Ce que Pablo Rauzy, maître de conférences en informatique à l'université Paris 8, explique en évoquant le paramètre du temps. «N'importe quelle attaque d'ampleur prend du temps à mettre en place, et ce n'est pas spécifique au cyberespace. Mais en l'occurrence, il faut faire tout le repérage, l'étude, l'analyse, la mise en œuvre, développer les codes qui permettent d'exploiter les failles, mener l'attaque. C'est vraiment tout un temps de préparation qui peut être parfois long.»
Pour Julien Nocetti, une hypothétique réplique iranienne aurait plutôt tendance à se dérouler loin du sol américain et frapperait les allié·es et les intérêts américains au Moyen-Orient. «Les pays du Golfe seront ciblés. Dans une logique de rivalités entre l'Iran et l'Arabie saoudite, on peut légitimement penser que les intérêts saoudiens seront dans la ligne de mire. Les Émirats arabes unis aussi, et également Israël, évidemment. On peut aussi songer à différentes bases américaines de la région, surtout en Irak et en Turquie.»
L'autre variable à prendre en compte serait la possibilité d'une alliance entre l'Iran et un autre pays. «On peut penser que l'Iran pourra faire alliance avec la Chine ou la Russie», analyse Julien Nocetti. «Ça pourra déterminer l'avenir de l'Iran comme cyberpuissance. La Russie et l'Iran sont partenaires sur d'autres secteurs, au niveau de l'armement, ils font des entraînements en commun etc. Sur le terrain du cyber, les Russes ont une vraie expertise que les Iraniens n'ont pas.»
Selon le chercheur, les Russes essaieront d'encadrer l'Iran sur les opérations cybers pour qu'à terme, elles ne débordent pas du cadre régional et ne contreviennent pas aux intérêts de la mère patrie.
Tensions internes
Quoi qu'il en soit, tous les scénarios, même un mois après la mort de Soleimani, restent envisageables. Mais l'Iran aurait-il intérêt à attaquer les États-Unis via une cyberattaque?
Pour comprendre la totalité de l'équation iranienne, Julien Nocetti attire l'attention sur la prise en compte du facteur intérieur. «Le système politique iranien est bien plus complexe qu'on peut le croire au premier abord. Il y a des jeux de rivalités, de clans». Il poursuit: «La mort du général Soleimani a réveillé certaines tensions dans l'appareil d'État, ce qui peut possiblement mettre en sourdine des réponses cybers.
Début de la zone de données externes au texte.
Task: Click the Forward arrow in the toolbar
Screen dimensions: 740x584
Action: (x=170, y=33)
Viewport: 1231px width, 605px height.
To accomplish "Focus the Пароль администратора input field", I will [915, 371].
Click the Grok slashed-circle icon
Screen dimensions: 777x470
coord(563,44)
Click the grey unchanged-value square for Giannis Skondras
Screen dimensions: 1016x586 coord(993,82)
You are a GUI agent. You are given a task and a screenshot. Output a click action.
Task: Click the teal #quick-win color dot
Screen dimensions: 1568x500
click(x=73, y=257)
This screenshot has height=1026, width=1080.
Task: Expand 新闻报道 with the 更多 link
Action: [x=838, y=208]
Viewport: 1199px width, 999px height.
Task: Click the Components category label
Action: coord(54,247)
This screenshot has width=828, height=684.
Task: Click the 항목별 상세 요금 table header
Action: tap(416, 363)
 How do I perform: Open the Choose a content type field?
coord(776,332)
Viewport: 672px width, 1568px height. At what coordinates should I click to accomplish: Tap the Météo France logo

C'est difficile à percevoir, mais s'il y a eu une discrétion aussi visible depuis un mois sur le plan du cyber notamment, c'est peut-être le fait de capacités amoindries par des rivalités de clans.»
Une hypothèse partagée par David Grout. «Aujourd'hui, il est clair que les Iraniens ont des capacités pour faire des choses, ils l'ont démontré, ils sont actifs, ils sont structurés. Depuis deux ans, il a été prouvé sur le terrain qu'ils ont eu des actions en cyberespionnage et de cybersabotage, donc il n'y a pas de doutes sur leurs capacités. Après, la question du calendrier des cyberattaques peut aussi s'aligner sur la vie politique, ce qui aura un impact sur le ralentissement ou l'accélération du risque sur un plan cyber.»
D'autant que l'Iran verra la tenue de ses élections législatives le 21 février, rappelle Grout. «On est dans un contexte où il y a eu des manifestations, où le pouvoir vacille sur fond de crise économique avec les sanctions. Je pense que la priorité de l'Iran est de calmer des tensions internes. Donc entreprendre des actions qui pourraient mener à une nouvelle escalade avec les Américains, je ne suis pas certain que ce soit ce dont l'Iran ait besoin, la discrétion des autorités iraniennes est peut-être le fruit d'un contexte électoral...»
Rendez-vous est donc pris le 21 février, pour voir si un nouveau chapitre de la cyberguerre entre les États-Unis et Iran commencera à s'écrire –une attaque massive, début février, contre les infrastructures iraniennes prouve que les tensions sont déjà vives.